[f-nsp] How to protect a foundry device from layer2-loops

Sun Feb 18 14:00:50 EST 2007

Hello colleagues,

We're using spanning tree and vlans in our internal network and everything
is working fine so far since layer2-loops are being resolved by spanning
tree and we can achieve redundancy this way.

A few days ago a disturbing event happened: one of our leased line providers
who's providing us an untagged vlan between our site and a remote location
had a failed switch in his network which caused spanning tree to stop
working and therefore created a layer2-loop.
What we saw then was frightening: our network got "flooded" although we're
having only ONE port to the leased line provider and the loop was somewhere
in his network. The link from the ll-provider was coming in on a switch that
connects to our Bigiron 4000 core-switch with two links in the same untagged
vlan and uses spanning tree.

Our Bigiron 4000 (SW: Version 07.8.01dT53) started melting down: the cli got
really slow and traffic wasn't switched anymore or at least there was a huge
packet loss.
The log file showed something like this:
W:System: Slot 1   Free Queue decreases less than the desirable values 3
consecutive times.
I:System: Slot 1 Write Sequence Drop 14177005 within 5 minutes. 
I:System: Slot 1 Write Sequence Drop 14170290 within 5 minutes. 
And so on..

Another thing we saw was that a Netiron MLX (software 3.2.x) that was
connected to the very same vlan got slow on the cli too.
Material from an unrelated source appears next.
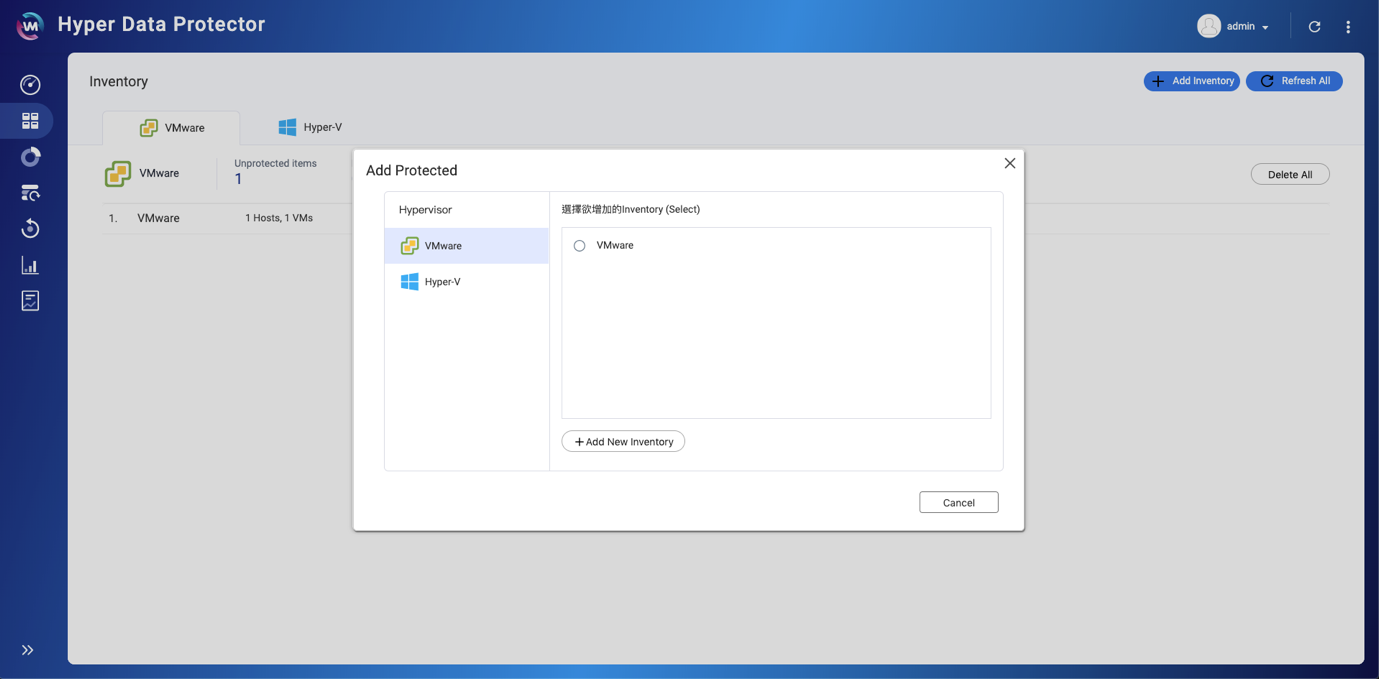The height and width of the screenshot is (679, 1379).
Task: Click the Add New Inventory button
Action: click(623, 442)

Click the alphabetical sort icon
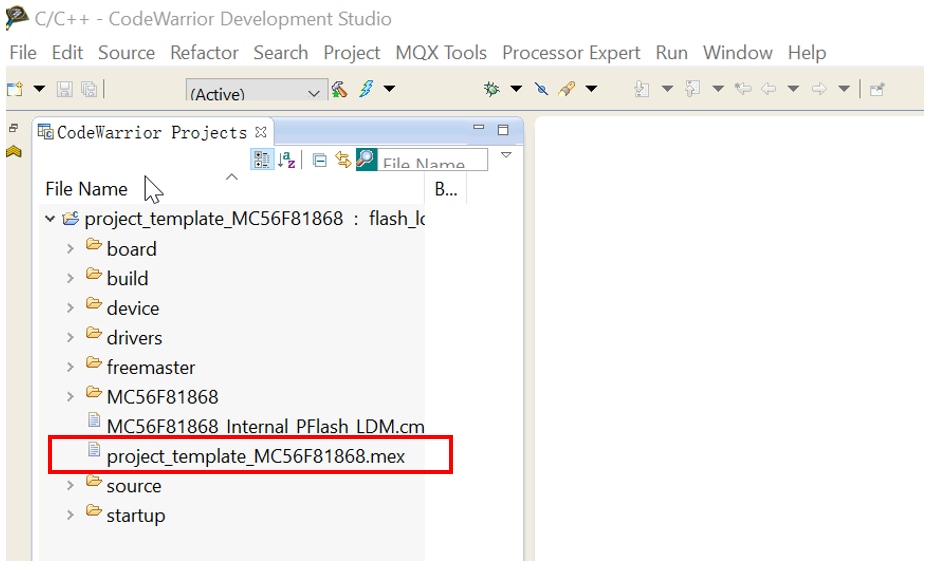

The cpu load seemed
to be very high and the device started loosing bgp sessions because the bgp
timers expired since it obviously didn't answer them in time.
N:BGP: Peer x.x.x.x DOWN (Rcv Notification:Hold Timer Expired)

Any idea how one can protect the network in such a situation?
Mac-Limits and Multicast-Limits wouldn't help. I guess broadcast storm
protection/broadcast limits wouldn't help either :-(
Would Limiting Unknown Unicasts help in such a situation? Is there some sort
of intelligence we can use on the switch in order to detect such situations
and use appropriate counter measures?

How can it be that a loop in the ll providers network affects our switches
in such a bad way?  I mean not only the vlan the ll-port was connected to
was down but all other vlans on the switch too because the switch started
failing.

And what exactly is happening on a network when there is a layer2-loop: as
far as I understand a packet being sent to the network is being copied and
copied again until forever and floods everything.